How to complete this task - Look through the records below for the line with "[View Instagram page" and the line with "Privacy Policy (275, 1422)", then return those lines and all lines between, exactly.

[Opening Data supplied section]

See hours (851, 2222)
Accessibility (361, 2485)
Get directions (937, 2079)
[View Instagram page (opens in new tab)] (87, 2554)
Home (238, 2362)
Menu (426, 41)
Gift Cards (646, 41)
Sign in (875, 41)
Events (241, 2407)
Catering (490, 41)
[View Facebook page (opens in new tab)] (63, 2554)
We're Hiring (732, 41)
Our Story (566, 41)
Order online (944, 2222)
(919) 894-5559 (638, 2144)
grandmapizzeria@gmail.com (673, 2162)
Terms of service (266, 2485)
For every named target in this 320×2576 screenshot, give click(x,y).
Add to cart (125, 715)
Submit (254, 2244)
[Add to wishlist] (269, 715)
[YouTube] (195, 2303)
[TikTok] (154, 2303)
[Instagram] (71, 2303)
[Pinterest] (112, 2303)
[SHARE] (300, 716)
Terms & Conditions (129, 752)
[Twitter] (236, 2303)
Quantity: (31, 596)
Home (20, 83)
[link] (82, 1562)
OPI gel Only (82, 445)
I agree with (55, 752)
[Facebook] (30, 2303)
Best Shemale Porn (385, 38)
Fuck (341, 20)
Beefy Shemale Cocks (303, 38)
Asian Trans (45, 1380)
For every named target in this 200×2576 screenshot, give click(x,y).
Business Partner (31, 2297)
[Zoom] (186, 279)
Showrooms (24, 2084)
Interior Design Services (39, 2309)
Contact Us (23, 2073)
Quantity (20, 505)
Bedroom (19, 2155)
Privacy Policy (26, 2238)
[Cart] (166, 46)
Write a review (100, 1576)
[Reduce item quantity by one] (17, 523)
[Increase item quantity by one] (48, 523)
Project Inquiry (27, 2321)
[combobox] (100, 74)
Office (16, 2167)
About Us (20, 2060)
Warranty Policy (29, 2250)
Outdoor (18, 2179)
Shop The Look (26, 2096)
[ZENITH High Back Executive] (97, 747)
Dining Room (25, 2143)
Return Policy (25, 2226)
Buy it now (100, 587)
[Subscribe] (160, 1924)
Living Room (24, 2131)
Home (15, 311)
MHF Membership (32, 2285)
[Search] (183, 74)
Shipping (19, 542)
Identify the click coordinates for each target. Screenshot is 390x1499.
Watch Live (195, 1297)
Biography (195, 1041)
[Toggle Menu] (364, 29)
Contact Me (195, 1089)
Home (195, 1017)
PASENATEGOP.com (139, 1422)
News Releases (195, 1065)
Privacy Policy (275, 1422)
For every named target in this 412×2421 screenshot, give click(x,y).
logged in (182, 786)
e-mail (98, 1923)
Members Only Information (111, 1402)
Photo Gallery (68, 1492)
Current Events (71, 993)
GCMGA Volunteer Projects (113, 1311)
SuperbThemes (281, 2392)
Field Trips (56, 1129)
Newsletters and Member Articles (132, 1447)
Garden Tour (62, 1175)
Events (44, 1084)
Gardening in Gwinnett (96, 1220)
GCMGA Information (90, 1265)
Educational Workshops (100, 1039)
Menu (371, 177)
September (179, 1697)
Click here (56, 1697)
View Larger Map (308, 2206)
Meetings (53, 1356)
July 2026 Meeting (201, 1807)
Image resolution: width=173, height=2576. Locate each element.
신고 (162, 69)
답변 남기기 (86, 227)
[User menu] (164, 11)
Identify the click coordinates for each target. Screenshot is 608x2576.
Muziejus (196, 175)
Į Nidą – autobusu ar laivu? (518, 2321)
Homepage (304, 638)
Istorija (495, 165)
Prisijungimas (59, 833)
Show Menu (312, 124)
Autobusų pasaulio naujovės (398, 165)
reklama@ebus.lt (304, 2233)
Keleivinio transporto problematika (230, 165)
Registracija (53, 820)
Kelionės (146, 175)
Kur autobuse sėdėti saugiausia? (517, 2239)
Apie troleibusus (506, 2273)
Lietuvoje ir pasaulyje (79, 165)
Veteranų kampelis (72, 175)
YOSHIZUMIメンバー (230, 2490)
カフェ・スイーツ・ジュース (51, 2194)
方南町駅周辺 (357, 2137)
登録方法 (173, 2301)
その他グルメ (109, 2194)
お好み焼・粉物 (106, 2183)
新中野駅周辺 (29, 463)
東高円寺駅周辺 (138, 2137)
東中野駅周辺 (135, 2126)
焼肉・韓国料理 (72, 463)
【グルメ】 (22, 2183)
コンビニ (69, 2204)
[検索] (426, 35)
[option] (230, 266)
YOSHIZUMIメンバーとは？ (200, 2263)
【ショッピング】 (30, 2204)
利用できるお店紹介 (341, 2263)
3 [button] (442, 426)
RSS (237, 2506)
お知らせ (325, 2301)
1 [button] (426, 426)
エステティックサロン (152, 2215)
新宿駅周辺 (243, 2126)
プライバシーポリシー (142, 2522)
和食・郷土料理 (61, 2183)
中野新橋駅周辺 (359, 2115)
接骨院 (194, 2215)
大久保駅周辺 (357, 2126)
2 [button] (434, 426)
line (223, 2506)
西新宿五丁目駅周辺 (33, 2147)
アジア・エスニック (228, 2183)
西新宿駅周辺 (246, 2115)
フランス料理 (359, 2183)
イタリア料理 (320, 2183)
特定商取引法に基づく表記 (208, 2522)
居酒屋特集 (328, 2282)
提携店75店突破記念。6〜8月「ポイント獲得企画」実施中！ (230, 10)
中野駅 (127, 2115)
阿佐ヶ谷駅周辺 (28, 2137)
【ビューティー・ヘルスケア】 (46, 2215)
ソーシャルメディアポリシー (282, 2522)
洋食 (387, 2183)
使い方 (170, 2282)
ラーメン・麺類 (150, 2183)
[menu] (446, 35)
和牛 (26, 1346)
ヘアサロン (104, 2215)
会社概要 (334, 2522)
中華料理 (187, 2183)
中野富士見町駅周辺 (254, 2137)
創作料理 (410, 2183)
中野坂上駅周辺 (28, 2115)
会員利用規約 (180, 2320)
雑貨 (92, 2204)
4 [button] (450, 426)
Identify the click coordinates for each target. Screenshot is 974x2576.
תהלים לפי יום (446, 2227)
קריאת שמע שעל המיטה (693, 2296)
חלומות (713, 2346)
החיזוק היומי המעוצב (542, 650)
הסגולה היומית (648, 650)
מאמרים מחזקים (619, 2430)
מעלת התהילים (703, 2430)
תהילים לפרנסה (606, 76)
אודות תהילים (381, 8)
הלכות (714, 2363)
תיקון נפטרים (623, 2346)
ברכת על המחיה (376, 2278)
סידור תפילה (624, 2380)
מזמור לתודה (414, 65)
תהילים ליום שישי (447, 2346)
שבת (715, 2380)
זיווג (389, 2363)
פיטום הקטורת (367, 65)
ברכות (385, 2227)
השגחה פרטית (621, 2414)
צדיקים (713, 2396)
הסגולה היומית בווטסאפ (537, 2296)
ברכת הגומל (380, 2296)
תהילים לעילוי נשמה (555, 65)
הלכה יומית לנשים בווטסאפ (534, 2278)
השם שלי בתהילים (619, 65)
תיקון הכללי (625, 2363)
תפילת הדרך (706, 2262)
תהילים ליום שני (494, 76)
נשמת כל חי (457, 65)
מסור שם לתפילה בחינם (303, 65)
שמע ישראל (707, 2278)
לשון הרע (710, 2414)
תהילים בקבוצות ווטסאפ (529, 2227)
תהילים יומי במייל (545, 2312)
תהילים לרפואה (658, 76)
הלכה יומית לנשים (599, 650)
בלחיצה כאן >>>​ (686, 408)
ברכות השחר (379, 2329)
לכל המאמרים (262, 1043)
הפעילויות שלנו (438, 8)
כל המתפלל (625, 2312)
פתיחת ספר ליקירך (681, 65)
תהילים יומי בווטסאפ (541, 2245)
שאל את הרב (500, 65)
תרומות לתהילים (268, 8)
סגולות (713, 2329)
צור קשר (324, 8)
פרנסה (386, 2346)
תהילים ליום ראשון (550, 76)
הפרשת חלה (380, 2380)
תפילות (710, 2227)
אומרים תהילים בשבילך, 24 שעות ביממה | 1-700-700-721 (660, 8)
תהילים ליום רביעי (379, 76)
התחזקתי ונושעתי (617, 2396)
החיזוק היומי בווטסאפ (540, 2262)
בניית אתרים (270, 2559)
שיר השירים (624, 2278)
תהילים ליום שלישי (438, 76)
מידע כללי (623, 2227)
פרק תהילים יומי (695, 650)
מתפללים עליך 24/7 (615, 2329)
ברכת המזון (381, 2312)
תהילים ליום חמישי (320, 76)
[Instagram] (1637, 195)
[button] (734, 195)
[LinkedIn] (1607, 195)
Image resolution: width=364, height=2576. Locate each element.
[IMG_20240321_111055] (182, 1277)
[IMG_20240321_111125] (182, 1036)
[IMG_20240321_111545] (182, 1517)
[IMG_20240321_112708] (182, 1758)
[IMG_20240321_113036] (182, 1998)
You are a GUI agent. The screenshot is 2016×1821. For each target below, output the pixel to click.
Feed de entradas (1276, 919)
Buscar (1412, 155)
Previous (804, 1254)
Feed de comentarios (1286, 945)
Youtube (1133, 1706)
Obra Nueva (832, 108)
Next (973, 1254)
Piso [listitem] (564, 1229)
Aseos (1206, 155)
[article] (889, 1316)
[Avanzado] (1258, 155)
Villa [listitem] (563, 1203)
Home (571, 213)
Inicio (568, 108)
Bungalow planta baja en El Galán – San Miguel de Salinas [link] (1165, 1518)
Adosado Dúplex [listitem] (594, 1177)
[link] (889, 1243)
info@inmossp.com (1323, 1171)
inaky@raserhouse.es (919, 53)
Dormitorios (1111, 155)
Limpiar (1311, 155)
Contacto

[Closing Data supplied section]

Result -
[View Instagram page (opens in new tab)] (87, 2554)
Home (238, 2362)
Menu (426, 41)
Gift Cards (646, 41)
Sign in (875, 41)
Events (241, 2407)
Catering (490, 41)
[View Facebook page (opens in new tab)] (63, 2554)
We're Hiring (732, 41)
Our Story (566, 41)
Order online (944, 2222)
(919) 894-5559 (638, 2144)
grandmapizzeria@gmail.com (673, 2162)
Terms of service (266, 2485)
For every named target in this 320×2576 screenshot, give click(x,y).
Add to cart (125, 715)
Submit (254, 2244)
[Add to wishlist] (269, 715)
[YouTube] (195, 2303)
[TikTok] (154, 2303)
[Instagram] (71, 2303)
[Pinterest] (112, 2303)
[SHARE] (300, 716)
Terms & Conditions (129, 752)
[Twitter] (236, 2303)
Quantity: (31, 596)
Home (20, 83)
[link] (82, 1562)
OPI gel Only (82, 445)
I agree with (55, 752)
[Facebook] (30, 2303)
Best Shemale Porn (385, 38)
Fuck (341, 20)
Beefy Shemale Cocks (303, 38)
Asian Trans (45, 1380)
For every named target in this 200×2576 screenshot, give click(x,y).
Business Partner (31, 2297)
[Zoom] (186, 279)
Showrooms (24, 2084)
Interior Design Services (39, 2309)
Contact Us (23, 2073)
Quantity (20, 505)
Bedroom (19, 2155)
Privacy Policy (26, 2238)
[Cart] (166, 46)
Write a review (100, 1576)
[Reduce item quantity by one] (17, 523)
[Increase item quantity by one] (48, 523)
Project Inquiry (27, 2321)
[combobox] (100, 74)
Office (16, 2167)
About Us (20, 2060)
Warranty Policy (29, 2250)
Outdoor (18, 2179)
Shop The Look (26, 2096)
[ZENITH High Back Executive] (97, 747)
Dining Room (25, 2143)
Return Policy (25, 2226)
Buy it now (100, 587)
[Subscribe] (160, 1924)
Living Room (24, 2131)
Home (15, 311)
MHF Membership (32, 2285)
[Search] (183, 74)
Shipping (19, 542)
Identify the click coordinates for each target. Screenshot is 390x1499.
Watch Live (195, 1297)
Biography (195, 1041)
[Toggle Menu] (364, 29)
Contact Me (195, 1089)
Home (195, 1017)
PASENATEGOP.com (139, 1422)
News Releases (195, 1065)
Privacy Policy (275, 1422)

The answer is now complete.